In fact, one in three Dutch fathers now works either part-time or full-time at four days per week so that he can be home at least one day per week with his kids. The percent of part-time women in the workforce is still far greater (75%), but this is actually helping the cause - as formerly male-dominated fields are being increasingly populated by women and forcing the change in thinking about part-time work.

The Dutch government is a help in these changes, rather than a hindrance. The government awarded its own "Modern Man Prize" for breaking gender stereotypes; the winner was chosen for co-founding a campaign that promotes part-time work for men - and for working four days a week himself. And interestingly, the Netherlands is the only country in which women actually work less than men, even after you add up hours spent on childcare and housework!
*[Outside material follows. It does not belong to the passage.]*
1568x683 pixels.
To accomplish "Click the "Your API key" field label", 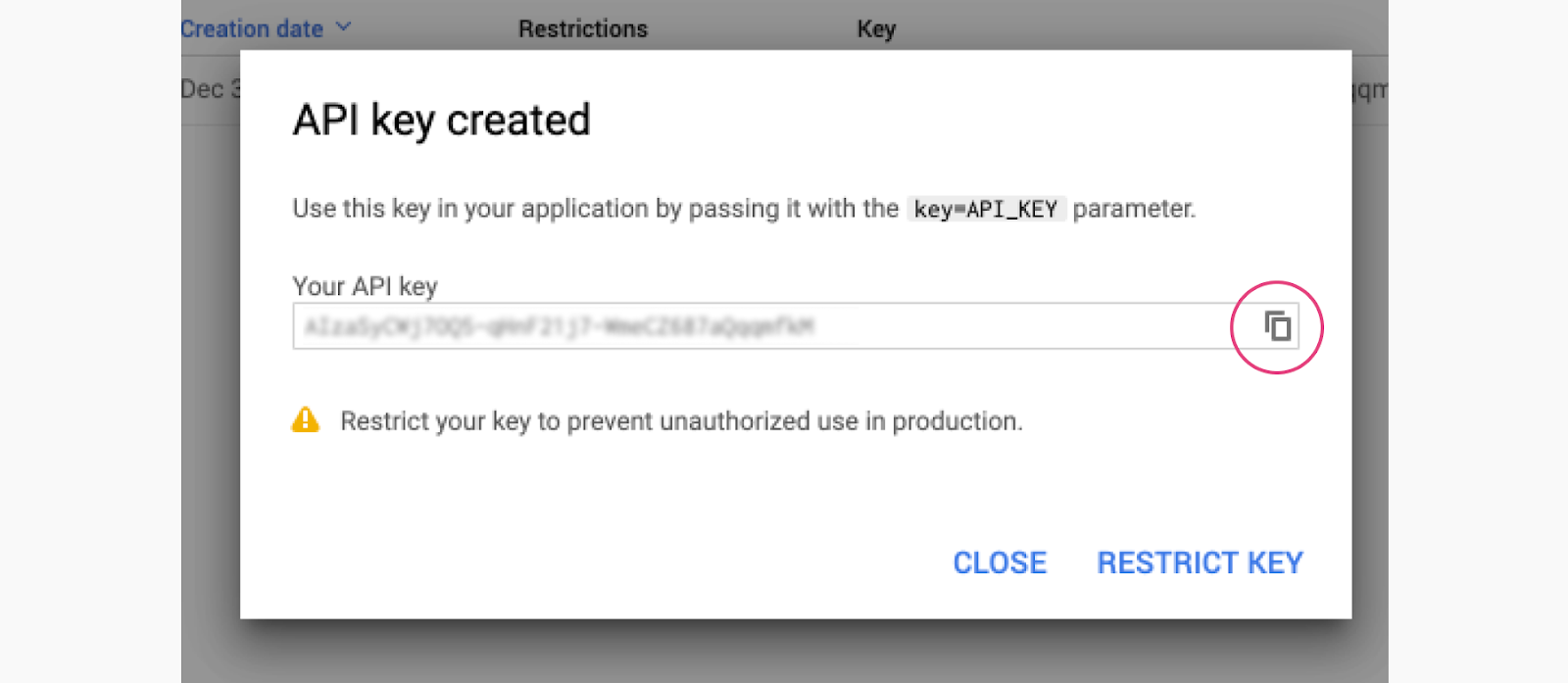I will (x=365, y=286).
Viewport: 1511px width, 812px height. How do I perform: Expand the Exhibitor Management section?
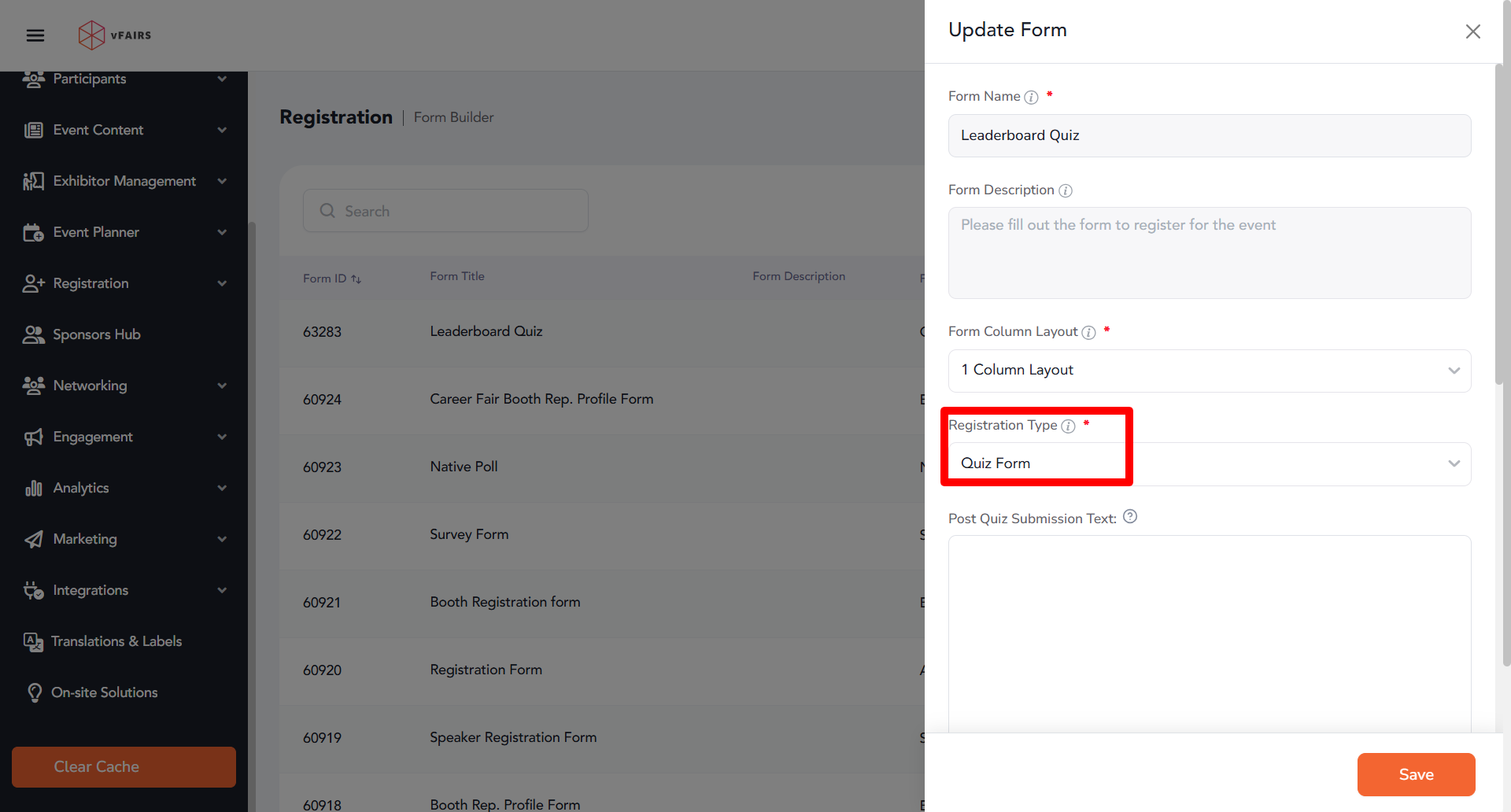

And our own Microsoft is right in the mix, at least when it comes to telecommuting flexibility. Featured in the article, Microsoft Netherlands boasts that ninety-five percent of its employees work from home at least one day a week; a full quarter do so four out of five days. "Each team has a "physical minimum;" some meet twice a week in the office, others once a quarter. Online communication and conference calls save time, fuel and paper waste. The company says it has cut its carbon footprint by 900 tons this year."

When we were interviewing couples for our book, a Dutch couple wrote to us and we spoke with them at length. Featured in the book, Jan and Saskia are a perfect example of this type of thinking about part-time work and equally shared parenting. Imagine a world where you aren't the odd couple for practicing ESP or working less than the prescribed 40+ hours - but that you had plenty of company in your neighbors, friends, and children's parents.

It will come. It is already here on our very own Earth.